Figure 2: New shifted remainder and old shifted remainder in radix- $\beta$  (Robertson diagram).

From Fig. 2, it is seen that the remainder is bounded by [-hd, hd), where h is a constant which determines the quotient set  $\{-\alpha, ..., -3, -2, -1, 0, 1, 2, 3, ..., \alpha\}$  and h < 1. Then, the new shifted partial remainder  $\beta \times R[j+1]$  will be in the range  $[-\beta \times hd, \beta \times hd]$ . Applying the worst case values to the original range, we have  $\beta \times hd - \alpha \times d \leq hd$  or  $h \leq \alpha$  ( $\beta$ -1) . Using this, the quotient selection digit set can be adjusted based on the specific requirements. We can also use a p-d plot (shifted partial remainder vs divisor) as a graphical aid to better understand the quotient digit selection process. The p-d plot can also be used to derive the required precision, i.e., the number of bits (partial remainder and divisor) required for the quotient selection. For example in Fig 3, assume point A is the intersection of 4 bits of p and 3 bits of d, the rectangle around A represents the truncation range from point A. The region between the lines is the quotient selection regions. The quotient qi is selected based on the position of the uncertainty rectangle, in this case both  $qi = \beta$  or  $\beta + 1$  will yield the correct result.



Figure 3: p-d plot quotient selection for radix- $\beta$  division.

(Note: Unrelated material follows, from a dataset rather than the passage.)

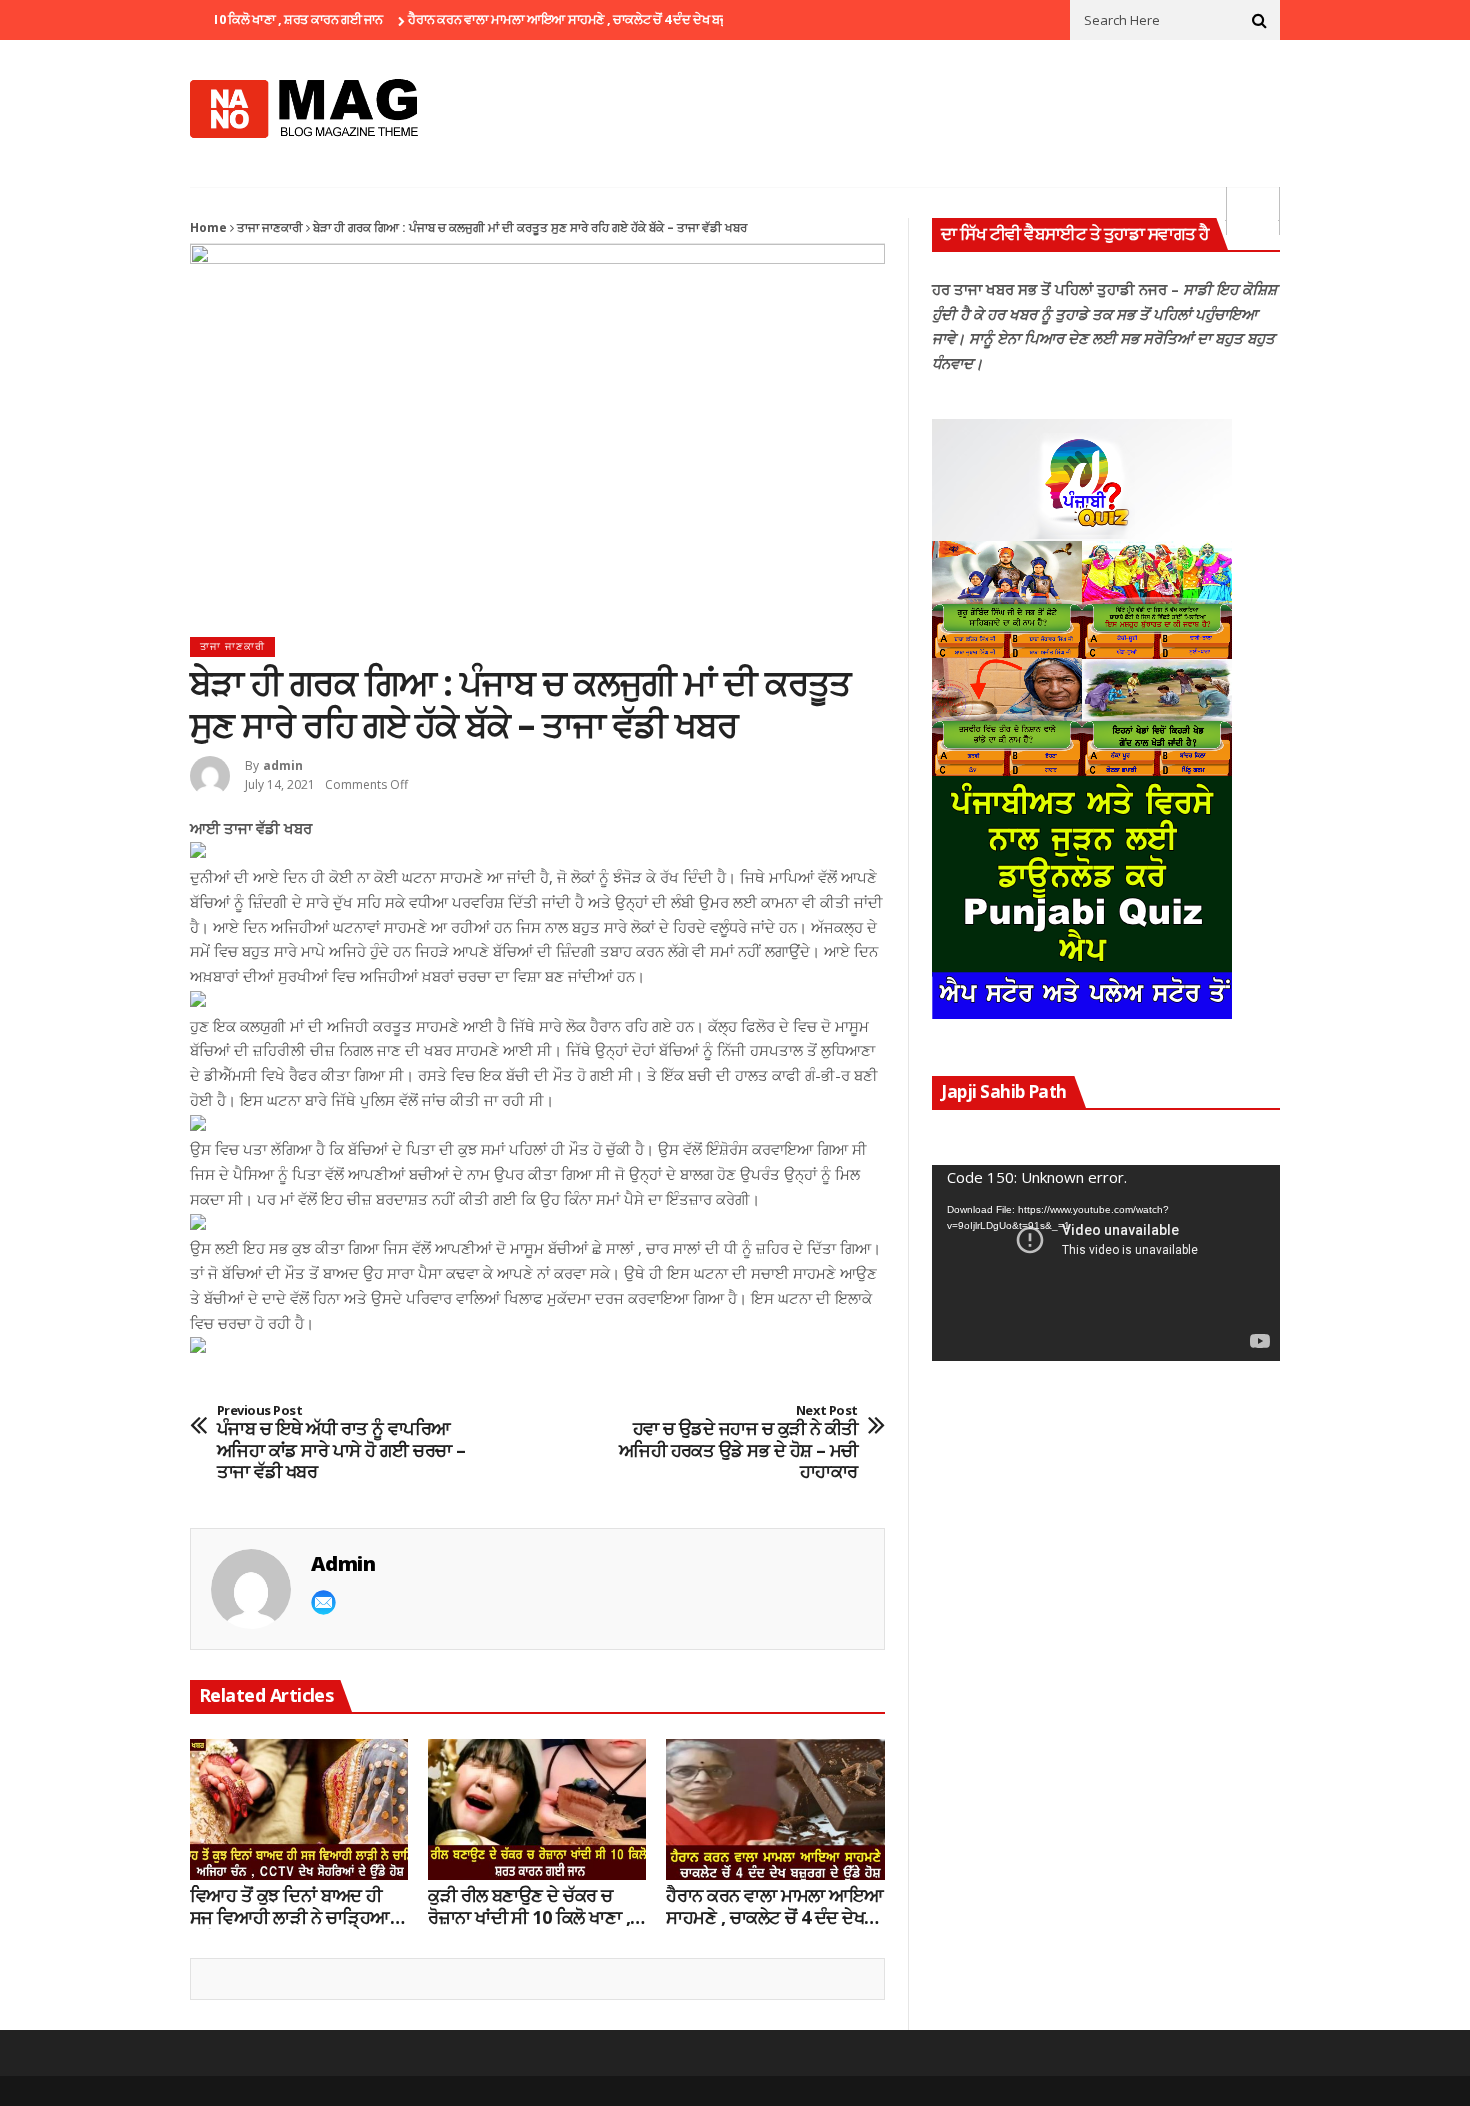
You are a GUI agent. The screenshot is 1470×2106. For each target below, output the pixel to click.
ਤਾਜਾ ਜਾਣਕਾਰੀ (270, 227)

The proposed design uses a radix-4 SRT division technique. Thus, from (2.2), the division scheme for radix-4 is  $R[j+1] = 4 \times (R[j] - q[j] \times D)$  with two quotient sets  $\{-3,-2,-1,0,1,2,3\}$  called the maximally redundant set and  $\{-2,-1,0,1,2\}$  the minimally redundant set. The maximally redundant set is faster and smaller compared to the minimally redundant; nonetheless, it requires the computation of  $3 \times$  which leads to additional hardware and delay. The quotient selection logic for the minimally redundant quotient set is shown in the following and detailed in Fig .4. Where the quotient selection scae is illustrated based on:



Figure 4: The quotient selection scale

$$q(j+1) = \begin{cases}
-2 & -\frac{8}{3} \times D < R[j+1] < -\frac{4}{3} \times D \\
-1 & -\frac{5}{3} \times D < R[j+1] < -\frac{1}{3} \times D \\
0 & -\frac{2}{3} \times D < R[j+1] < \frac{2}{3} \times D \\
1 & \frac{1}{3} \times D < R[j+1] < \frac{5}{3} \times D \\
2 & \frac{4}{3} \times D < R[j+1] < \frac{8}{3} \times D.
\end{cases}$$
(3)

### **B.** Golub's Multiplication:

Complex multiplications in DSP systems generally use a more efficient indirect approach, referred to as the Golub's method. For two complex numbers with a and c as the real parts and b and d as imaginary parts, one can reach



Figure 5: Golub's multiplication

$$t1 = (a + b) \times (c + d)$$
,  $t2 = a \times c$ ,  $t3 = b \times d$   
 $x = (t2 - t3) + j \times (t1 - t2 - t3)$  (4)  
 $xreal = t2 - t3$   
 $ximag = t1 - t2 - t3$ 

The direct implementation of complex multiplication requires four real multiplications and two additions. The indirect implementation, on the other hand, requires three real multiplications and five additions, as shown in Fig. 5. We note that the latter is more area efficient because multiplication requires more area compared to addition.

#### C. SRT Module:

The design of the complex divider consists of several modules: multiplication module, normalizing module, real and imaginary iteration module, shared ROM for the quotient selection, and an on-the-fly converter. Fig 1. shows the high level block diagram of the complete design. In this figure, the multiplication in the numerator is performed using Golub's multiplication method. This leads to fewer resources with lower hardware complexity compared to the traditional multiplication approach. The multiplication module multiplies the complex conjugate of the denominator to the numerator and denominator to rationalize the denominator to a real number, i.e.,  $c^2 + d^2$ :

$$\frac{a+jb}{c+jd} = \frac{(a+jb) \times (c-jd)}{(c+jd) \times (c-jd)} = \frac{x}{c^2+d^2} + j\frac{y}{c^2+d^2}.$$
 (5)

The normalize normalizes the numbers such that  $1 \le x$ , y,  $(c2 + d2) \le 2$ . The real and imaginary iteration modules are essentially two radix-4 SRT blocks. As seen in Fig. 1, a single dual-port ROM is shared between the real and imaginary modules for quotient selection. The normalized divisor is saved in register D and the dividend is saved in U, V in carry-save form (for both real and imaginary sections), as shown in Fig. 1. The dividend is then subjected to repeated subtractions and table look-up to obtain

the required number of quotient bits, in this case 16 bits. The MUX in this figure selects the divisor *D* based on the value of the quotient fetched.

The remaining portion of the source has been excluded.